Tories promise more power for town halls

11 Oct 01
Shadow local government secretary Theresa May has pledged that a future Conservative administration would scrap the Government Offices for the Regions and hand their powers back to local authorities.

12 October 2001

Speaking at the party's annual conference in Blackpool, May told delegates that the nine offices were just 'another layer of bureaucracy'. She said that many of their powers, such as those relating to regional planning, regeneration and local transport, could be exercised better by local authorities.

'Councils are closer to people and have a better understanding of local problems and local needs,' May added.

She ruled out any moves towards regional government by the Tories, saying it deprived local communities of the power to control their own futures. She also accused Labour of wanting to scrap shire county councils, because its election manifesto said regional assemblies would require a unitary system of local government.

May also promised that a future Tory government would scrap the Best Value inspection regime, condemning it as bureaucratic and costly.

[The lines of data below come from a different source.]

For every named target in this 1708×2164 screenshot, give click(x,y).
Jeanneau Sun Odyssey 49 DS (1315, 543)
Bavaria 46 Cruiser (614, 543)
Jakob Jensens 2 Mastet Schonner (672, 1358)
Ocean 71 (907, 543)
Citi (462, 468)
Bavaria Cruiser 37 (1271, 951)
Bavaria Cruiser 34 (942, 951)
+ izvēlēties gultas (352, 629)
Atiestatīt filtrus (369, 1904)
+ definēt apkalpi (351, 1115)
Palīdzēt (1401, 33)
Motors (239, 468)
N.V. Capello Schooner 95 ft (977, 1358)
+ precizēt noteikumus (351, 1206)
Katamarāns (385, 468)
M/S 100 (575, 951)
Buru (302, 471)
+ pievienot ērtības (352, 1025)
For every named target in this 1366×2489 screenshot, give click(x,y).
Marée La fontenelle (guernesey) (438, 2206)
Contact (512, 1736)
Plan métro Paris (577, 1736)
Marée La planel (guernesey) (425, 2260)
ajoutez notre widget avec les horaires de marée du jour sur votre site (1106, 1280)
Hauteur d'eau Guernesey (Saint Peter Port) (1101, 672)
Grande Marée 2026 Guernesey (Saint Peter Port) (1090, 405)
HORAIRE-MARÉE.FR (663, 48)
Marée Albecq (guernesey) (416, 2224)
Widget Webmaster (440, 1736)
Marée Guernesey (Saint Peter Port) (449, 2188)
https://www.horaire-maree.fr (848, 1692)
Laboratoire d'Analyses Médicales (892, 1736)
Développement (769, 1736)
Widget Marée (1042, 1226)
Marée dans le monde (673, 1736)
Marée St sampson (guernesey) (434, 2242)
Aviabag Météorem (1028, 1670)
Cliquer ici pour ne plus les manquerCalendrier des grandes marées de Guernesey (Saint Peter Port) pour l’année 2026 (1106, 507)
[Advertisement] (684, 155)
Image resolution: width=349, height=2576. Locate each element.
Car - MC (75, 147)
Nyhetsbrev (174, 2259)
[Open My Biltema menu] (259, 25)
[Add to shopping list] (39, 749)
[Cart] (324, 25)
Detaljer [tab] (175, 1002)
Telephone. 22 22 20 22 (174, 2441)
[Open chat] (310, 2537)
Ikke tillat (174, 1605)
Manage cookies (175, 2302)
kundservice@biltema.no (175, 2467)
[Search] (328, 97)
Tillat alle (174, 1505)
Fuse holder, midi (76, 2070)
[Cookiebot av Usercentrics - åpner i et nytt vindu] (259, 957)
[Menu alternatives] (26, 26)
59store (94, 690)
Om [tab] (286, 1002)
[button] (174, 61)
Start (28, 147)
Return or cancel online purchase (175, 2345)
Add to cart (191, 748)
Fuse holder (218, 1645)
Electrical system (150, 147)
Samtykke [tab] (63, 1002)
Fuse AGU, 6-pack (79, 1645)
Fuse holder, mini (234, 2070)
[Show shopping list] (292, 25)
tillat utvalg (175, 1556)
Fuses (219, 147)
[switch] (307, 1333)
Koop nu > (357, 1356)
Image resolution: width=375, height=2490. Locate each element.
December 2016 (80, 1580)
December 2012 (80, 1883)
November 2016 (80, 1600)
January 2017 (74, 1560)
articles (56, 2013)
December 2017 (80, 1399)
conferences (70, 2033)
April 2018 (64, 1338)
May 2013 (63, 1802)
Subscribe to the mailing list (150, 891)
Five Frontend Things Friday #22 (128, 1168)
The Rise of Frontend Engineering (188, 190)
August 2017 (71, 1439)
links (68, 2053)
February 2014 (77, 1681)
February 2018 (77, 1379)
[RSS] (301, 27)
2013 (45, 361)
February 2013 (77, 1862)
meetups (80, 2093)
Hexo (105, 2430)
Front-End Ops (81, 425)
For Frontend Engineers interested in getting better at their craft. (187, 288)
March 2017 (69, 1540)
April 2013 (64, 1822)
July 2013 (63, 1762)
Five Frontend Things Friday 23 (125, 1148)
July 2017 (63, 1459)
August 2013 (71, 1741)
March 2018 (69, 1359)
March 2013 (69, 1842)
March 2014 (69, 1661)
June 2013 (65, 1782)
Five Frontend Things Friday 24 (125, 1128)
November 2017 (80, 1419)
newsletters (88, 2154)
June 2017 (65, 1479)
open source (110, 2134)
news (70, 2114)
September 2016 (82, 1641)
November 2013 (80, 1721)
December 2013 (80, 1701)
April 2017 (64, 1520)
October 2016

'Labour have swamped local councils with more plans, ring-fencing, inspections and directives. Councils are now monitored by four different inspection regimes, costing over £600m a year. Yet the Best Value regime hasn't delivered,' she said.

New Tory party leader Iain Duncan Smith closed the conference by declaring that his 'greatest mission' would be reforming public services. In a reference to Labour's divisions over using the private sector to deliver services, he pledged to keep an open mind about potential solutions.

'Our European neighbours enjoy better hospitals because they put the needs of their people before the demands of dogma,' he said. 'That is our greatest mission over the coming years – to assemble a coalition of charities and churches and the public and private sectors that will deliver results.'

Duncan Smith said he had instructed his shadow Cabinet to consult as widely as possible. 'I've told them to consult those who run our public services as well as those who rely on them.'

Meanwhile, party chair David Davis said that he was setting up a policy unit to listen to experts, and planned to revive the party's policy forum to consult party members.